The objects in the exhibition are enhanced and contextualized by a cutting-edge immersive film offered to visitors at the Getty Villa. The movie takes viewers on a tour through the royal palace complex in the Achaemenid capital of Persepolis in its heyday before Alexander the Great burned it to the ground in the 330 B.C. It uses the same technology used in the Disney+ series The Mandalorian to give a 360-degree HD viewing experience for people lucky enough to see the exhibition in person.

For people without easy access to Malibu, the museum has created Persepolis Reimagined, an online interactive digital tour of Persepolis so we can virtually fly into the capital, through the bulls guarding the Gate of All Nations, into the Apadana (audience hall), through the Palace of Xerxes, the Southeastern Palace, the Royal Treasury and the Hall of 100 Columns. At each stage there are clickable interactive elements that go into further detail about the features and in some cases, what remains of those features today. It is easy to navigate, beautifully modeled and strikes a good balance between richness of content and digestibility.

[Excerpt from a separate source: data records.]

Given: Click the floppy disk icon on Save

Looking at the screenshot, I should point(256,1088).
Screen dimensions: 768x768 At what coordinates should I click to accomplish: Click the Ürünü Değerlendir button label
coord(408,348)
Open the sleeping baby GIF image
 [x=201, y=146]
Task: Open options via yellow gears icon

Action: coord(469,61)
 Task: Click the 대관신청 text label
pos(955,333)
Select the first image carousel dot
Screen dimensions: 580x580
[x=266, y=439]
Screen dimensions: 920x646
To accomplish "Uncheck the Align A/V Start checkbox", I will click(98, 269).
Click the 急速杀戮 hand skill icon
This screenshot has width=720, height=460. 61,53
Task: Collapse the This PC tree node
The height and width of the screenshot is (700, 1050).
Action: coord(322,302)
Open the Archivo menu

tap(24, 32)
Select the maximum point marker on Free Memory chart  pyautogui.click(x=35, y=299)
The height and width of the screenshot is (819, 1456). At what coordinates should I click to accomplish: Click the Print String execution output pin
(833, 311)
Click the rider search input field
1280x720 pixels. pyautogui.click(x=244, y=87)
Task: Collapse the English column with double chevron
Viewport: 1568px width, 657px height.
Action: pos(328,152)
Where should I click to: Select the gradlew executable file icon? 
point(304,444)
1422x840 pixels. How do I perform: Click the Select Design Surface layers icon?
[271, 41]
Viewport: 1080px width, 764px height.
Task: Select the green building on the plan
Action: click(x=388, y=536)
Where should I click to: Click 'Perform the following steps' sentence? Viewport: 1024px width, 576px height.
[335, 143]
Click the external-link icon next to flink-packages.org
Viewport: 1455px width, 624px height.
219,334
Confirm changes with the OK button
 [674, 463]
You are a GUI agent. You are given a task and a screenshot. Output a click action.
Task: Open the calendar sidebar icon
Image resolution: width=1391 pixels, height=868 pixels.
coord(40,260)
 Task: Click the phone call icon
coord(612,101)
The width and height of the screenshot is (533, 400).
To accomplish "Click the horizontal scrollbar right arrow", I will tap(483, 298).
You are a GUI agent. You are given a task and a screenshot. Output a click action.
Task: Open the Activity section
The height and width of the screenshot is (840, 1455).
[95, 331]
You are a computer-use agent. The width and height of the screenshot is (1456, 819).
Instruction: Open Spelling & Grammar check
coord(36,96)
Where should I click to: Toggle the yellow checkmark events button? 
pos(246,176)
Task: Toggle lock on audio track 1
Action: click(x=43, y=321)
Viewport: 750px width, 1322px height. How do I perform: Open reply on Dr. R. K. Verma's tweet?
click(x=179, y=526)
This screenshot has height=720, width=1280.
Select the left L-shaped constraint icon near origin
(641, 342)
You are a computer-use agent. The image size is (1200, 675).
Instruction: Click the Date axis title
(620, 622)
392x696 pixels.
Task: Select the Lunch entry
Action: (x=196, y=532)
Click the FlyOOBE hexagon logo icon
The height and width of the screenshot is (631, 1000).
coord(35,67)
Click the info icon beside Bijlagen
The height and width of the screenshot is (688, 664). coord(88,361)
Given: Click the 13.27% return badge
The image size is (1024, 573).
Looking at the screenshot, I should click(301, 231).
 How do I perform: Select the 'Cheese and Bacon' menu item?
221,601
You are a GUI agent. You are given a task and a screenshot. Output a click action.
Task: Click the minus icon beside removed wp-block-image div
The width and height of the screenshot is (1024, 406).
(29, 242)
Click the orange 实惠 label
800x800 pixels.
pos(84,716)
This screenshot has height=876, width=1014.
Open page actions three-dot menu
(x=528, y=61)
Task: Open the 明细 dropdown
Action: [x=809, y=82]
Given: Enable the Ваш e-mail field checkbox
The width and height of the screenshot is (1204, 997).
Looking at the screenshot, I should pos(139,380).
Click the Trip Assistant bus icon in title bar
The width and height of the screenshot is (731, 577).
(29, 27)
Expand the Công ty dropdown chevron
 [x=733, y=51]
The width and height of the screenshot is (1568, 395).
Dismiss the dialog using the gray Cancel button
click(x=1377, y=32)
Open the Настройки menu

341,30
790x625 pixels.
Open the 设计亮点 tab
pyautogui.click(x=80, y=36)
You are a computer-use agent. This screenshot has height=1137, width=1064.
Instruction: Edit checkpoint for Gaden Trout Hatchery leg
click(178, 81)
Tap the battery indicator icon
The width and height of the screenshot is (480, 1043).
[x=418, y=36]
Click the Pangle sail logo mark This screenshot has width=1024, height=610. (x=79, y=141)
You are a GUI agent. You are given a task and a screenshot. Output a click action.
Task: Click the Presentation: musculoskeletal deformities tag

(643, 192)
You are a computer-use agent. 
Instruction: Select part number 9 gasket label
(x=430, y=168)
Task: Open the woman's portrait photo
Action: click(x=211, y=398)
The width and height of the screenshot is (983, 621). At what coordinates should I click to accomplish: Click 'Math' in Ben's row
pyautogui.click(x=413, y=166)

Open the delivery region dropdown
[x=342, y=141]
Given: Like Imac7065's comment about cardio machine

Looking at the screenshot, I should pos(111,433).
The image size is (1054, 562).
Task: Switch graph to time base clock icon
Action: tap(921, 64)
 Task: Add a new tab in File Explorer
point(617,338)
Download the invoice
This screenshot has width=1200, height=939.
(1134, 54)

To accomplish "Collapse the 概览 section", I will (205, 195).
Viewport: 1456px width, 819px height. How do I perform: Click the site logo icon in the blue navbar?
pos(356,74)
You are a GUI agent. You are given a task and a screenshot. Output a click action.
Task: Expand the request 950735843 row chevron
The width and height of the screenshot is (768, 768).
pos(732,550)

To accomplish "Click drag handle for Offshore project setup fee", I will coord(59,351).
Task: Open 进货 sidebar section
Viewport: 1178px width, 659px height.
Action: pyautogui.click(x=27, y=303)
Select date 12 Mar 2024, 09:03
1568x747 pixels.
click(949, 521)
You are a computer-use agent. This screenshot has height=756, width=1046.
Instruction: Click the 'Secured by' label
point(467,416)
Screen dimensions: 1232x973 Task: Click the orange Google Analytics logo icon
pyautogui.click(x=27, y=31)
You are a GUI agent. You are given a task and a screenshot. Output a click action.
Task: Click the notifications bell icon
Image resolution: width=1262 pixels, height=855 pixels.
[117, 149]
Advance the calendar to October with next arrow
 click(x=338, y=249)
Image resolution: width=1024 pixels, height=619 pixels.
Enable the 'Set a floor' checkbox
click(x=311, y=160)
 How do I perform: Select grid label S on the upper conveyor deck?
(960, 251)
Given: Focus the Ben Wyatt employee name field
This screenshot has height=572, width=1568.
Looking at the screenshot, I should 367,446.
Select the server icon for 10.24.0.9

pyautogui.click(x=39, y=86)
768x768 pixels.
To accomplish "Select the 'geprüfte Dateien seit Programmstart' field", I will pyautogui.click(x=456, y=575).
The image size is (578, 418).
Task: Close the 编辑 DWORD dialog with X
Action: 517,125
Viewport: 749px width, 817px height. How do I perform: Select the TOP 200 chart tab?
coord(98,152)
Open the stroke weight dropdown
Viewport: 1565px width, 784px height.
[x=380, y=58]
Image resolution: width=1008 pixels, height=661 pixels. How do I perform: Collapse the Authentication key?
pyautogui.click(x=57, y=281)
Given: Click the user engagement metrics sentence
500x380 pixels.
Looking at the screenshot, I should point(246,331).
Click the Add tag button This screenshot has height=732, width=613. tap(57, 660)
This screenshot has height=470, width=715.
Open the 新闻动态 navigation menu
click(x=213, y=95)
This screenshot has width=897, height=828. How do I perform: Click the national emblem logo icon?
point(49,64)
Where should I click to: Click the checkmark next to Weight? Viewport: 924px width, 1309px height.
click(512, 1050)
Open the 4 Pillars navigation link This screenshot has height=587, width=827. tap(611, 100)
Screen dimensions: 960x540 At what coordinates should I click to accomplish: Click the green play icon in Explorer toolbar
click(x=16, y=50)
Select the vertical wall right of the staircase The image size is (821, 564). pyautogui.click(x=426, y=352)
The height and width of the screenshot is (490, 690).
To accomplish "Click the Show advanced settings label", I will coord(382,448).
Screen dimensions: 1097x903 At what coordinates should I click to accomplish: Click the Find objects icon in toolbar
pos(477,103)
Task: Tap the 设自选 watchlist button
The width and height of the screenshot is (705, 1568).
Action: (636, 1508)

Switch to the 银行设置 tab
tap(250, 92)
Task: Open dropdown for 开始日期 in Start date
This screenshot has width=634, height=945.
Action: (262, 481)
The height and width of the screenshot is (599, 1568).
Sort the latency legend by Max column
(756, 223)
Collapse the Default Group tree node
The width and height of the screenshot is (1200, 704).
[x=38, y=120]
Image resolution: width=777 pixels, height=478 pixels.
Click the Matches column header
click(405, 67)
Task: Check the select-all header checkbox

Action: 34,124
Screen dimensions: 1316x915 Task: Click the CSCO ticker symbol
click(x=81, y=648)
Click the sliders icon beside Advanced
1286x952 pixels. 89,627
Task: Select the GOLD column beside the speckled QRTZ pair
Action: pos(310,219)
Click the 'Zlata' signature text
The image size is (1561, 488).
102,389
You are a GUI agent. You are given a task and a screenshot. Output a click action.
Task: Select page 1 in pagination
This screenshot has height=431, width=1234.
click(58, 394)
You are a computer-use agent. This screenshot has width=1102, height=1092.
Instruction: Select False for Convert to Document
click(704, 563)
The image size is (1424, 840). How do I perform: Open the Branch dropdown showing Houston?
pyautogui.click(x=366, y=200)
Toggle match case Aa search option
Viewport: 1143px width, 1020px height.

Potts adds: “I am especially pleased that visitors to the exhibition will also be able to explore some of the highlights of ancient Iranian art and architecture through digital technologies. Two innovative digital experiences—one an immersive on-site experience at the Villa; the other accessible online—will allow visitors to walk in the steps of a Persian dignitary through a digital reconstruction of the spectacular Achaemenid palace of Persepolis. These new tools, in partnership with the latest scholarship, can provide dynamic, interactive engagement with distant places and cultures, and we hope to expand their use in the future.”